While oxidizing agents may be effective to at least partially break treatment fluids comprising a diutan composition, the use of oxidizing breakers in combination with diutan may interfere with a subterranean formation's ability to regain a desired level of permeability. This may be due in part to residual treatment fluids or reaction products that remain in the formation after the treatment fluid is broken. In particular, it is believed that oxidizing agents may not substantially degrade or otherwise reduce the presence of diutan-producing bacterial bodies in the subterranean formation. These bacterial bodies are thought to be at least partially responsible for creating a physical barrier in the formation which reduces permeability.

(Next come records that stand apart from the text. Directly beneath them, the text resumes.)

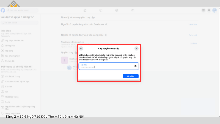Click inside the Mật khẩu password field
This screenshot has height=124, width=220.
pos(106,66)
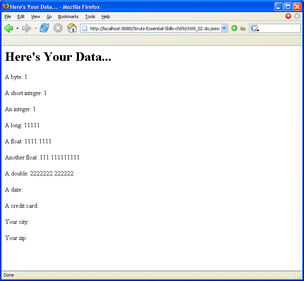Open the File menu
The width and height of the screenshot is (304, 281).
[x=8, y=17]
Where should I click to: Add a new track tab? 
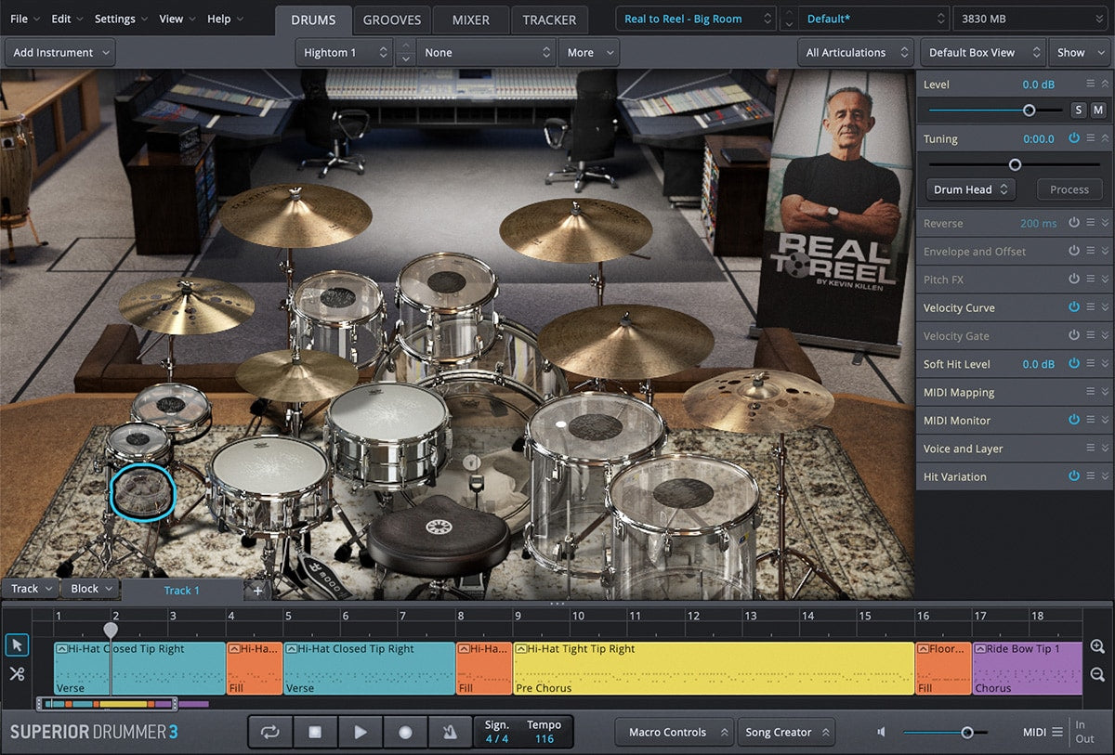click(257, 590)
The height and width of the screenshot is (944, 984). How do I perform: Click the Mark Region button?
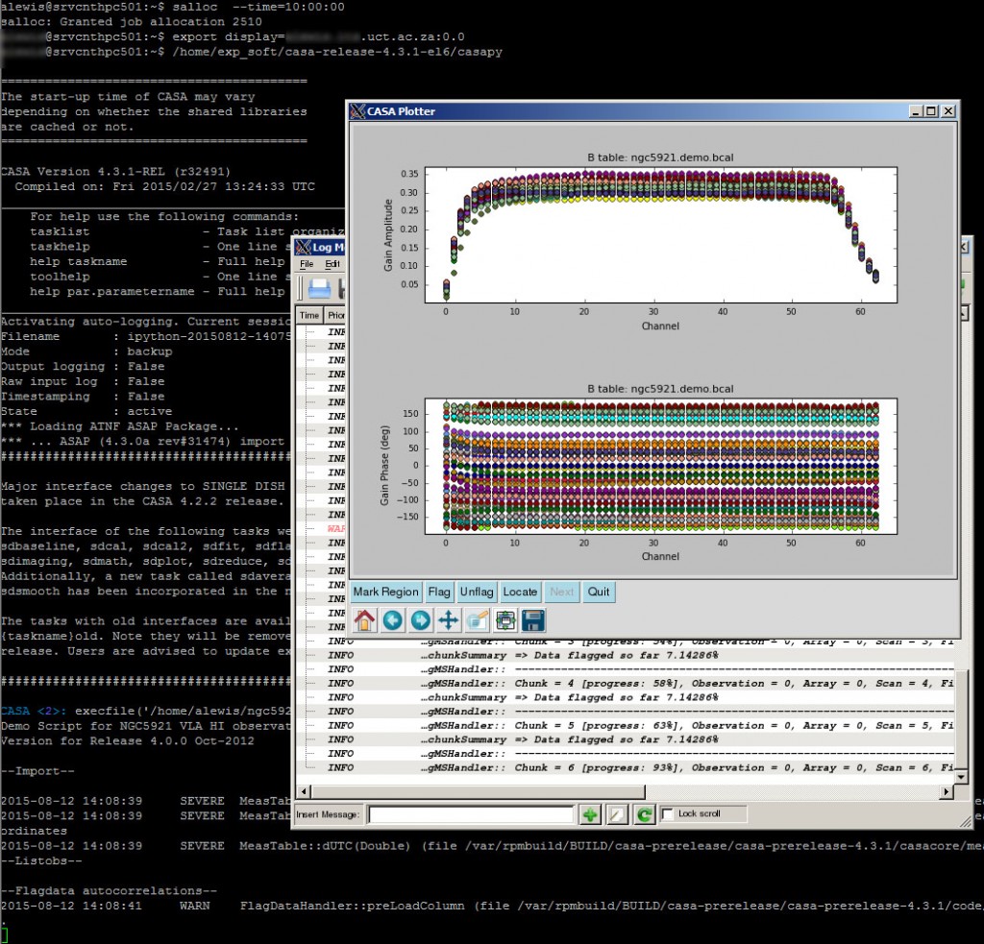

Additionally, the use of oxidizing agents to break treatment fluids comprising a diutan composition may be problematic at temperatures above about 200° F., because oxidizing breakers may degrade the treatment fluid too quickly for the treatment fluid to suspend proppant particulates for a desired length of time, e.g., the length of time necessary for the treatment fluid to transport the proppant particulates to a desired place in the formation. In particular, a treatment fluid that is gelled with diutan and contains an oxidizing breaker may not be able to adequately suspend particulates for a desired length of time, e.g. more than about two hours.